将棋世界2005年6月号、渡辺明竜王の第23回朝日オープン将棋選手権五番勝負展望「渡辺竜王が見た羽生-山崎戦」より。
ここからは挑戦者、山崎六段について。
山崎将棋を様々な角度から探っていこう。まずは序盤戦術から。
1図は対杉本六段(2005年2月24日・王将戦)で高美濃に飛車がくっついている珍形だ。
この将棋を始めとして独創的な序盤戦が数多く見られる。おそらく序盤の研究は最低限にとどめて思い付きやその場の発想を大事にしているのだろう。こういう大胆な指し方を出来るということは中終盤戦の力に自信を持っているからに他ならない。
2図は今期の朝日オープン本戦2回戦対藤井九段戦の終盤戦である。
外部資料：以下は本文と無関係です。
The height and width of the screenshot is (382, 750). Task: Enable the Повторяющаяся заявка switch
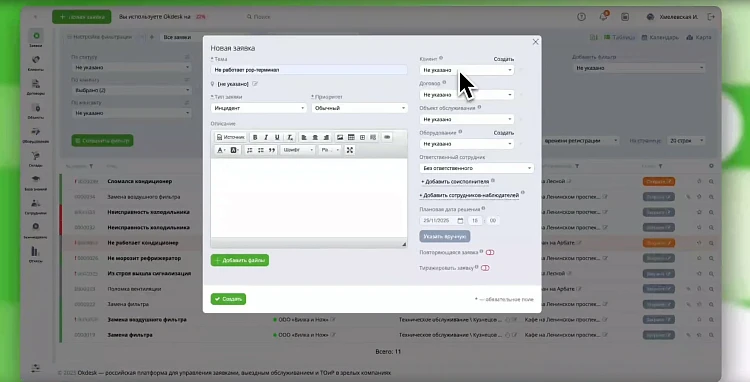tap(490, 252)
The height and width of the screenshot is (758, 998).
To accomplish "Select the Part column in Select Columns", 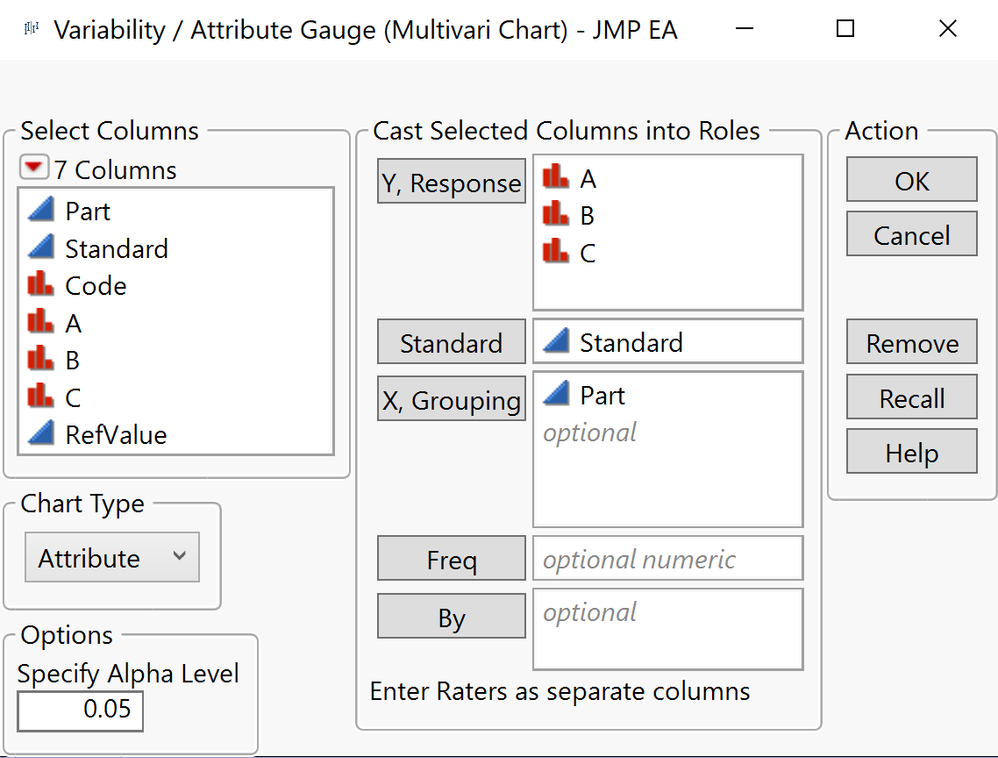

後手が△5七金と張り付いた局面。
先手ピンチを思わせるがここからの手順が素晴らしかった。まず▲2四歩と打つ。控え室で観戦していた私はこの手の意味がわからなかった。恥ずかしいことに「△同角引とされて無意味じゃないのかなぁ。ポカか?」と思った程である。△同角引に▲6九飛(3図)が受けの決め手。
▲6九飛は指されてみれば当然に思えるかもしれないが、そう簡単に浮かぶ手ではない。2図からの一連の手順に終盤の強さを見ることが出来る。
2004年度は42勝11敗、0.792という好成績を残した。気になるのは負け将棋の内容で、持ち時間を残して大差で敗れるというケースが目立つ。朝日オープン開幕直前の4月1日の対局で阪口四段にやはり大差で負けているのも気掛かりな点だ。
表1は山崎六段対A級棋士の成績。A級棋士には8勝3敗と抜群の成績を誇っているのだ。
表1:山崎六段対A級棋士成績(2004年度)
対 森内名人 0勝1敗
対 羽生四冠 1勝1敗
対 藤井九段 1勝0敗
対 佐藤棋聖 1勝1敗
対 谷川九段 1勝0敗
対 丸山九段 2勝0敗
対 三浦八段 1勝0敗
対 郷田九段 1勝0敗
(久保八段、鈴木八段、森下九段とは対戦なし)大舞台が近づくに連れてモチベーションを上げていくタイプなのかもしれない。初の大舞台、燃えないわけはない。これは好材料と言える。
前年の朝日オープン挑戦者決定戦、王位戦挑戦者決定戦で羽生朝日に敗れて番勝負出場を逃したがNHK杯戦と朝日オープンできっちりと結果を出した。
続いては迎え撃つ羽生朝日オープン選手権者について。2004年度は60勝18敗、0.769とこちらもすごい成績。2004年度は名人失冠から始まり一時は無冠の危機と騒がれたが王位奪取、王座防衛を決めた辺りから無敵モードに入り王将、棋王と連続奪取して四冠王に復帰。名人挑戦も決めるなど絶好調だ。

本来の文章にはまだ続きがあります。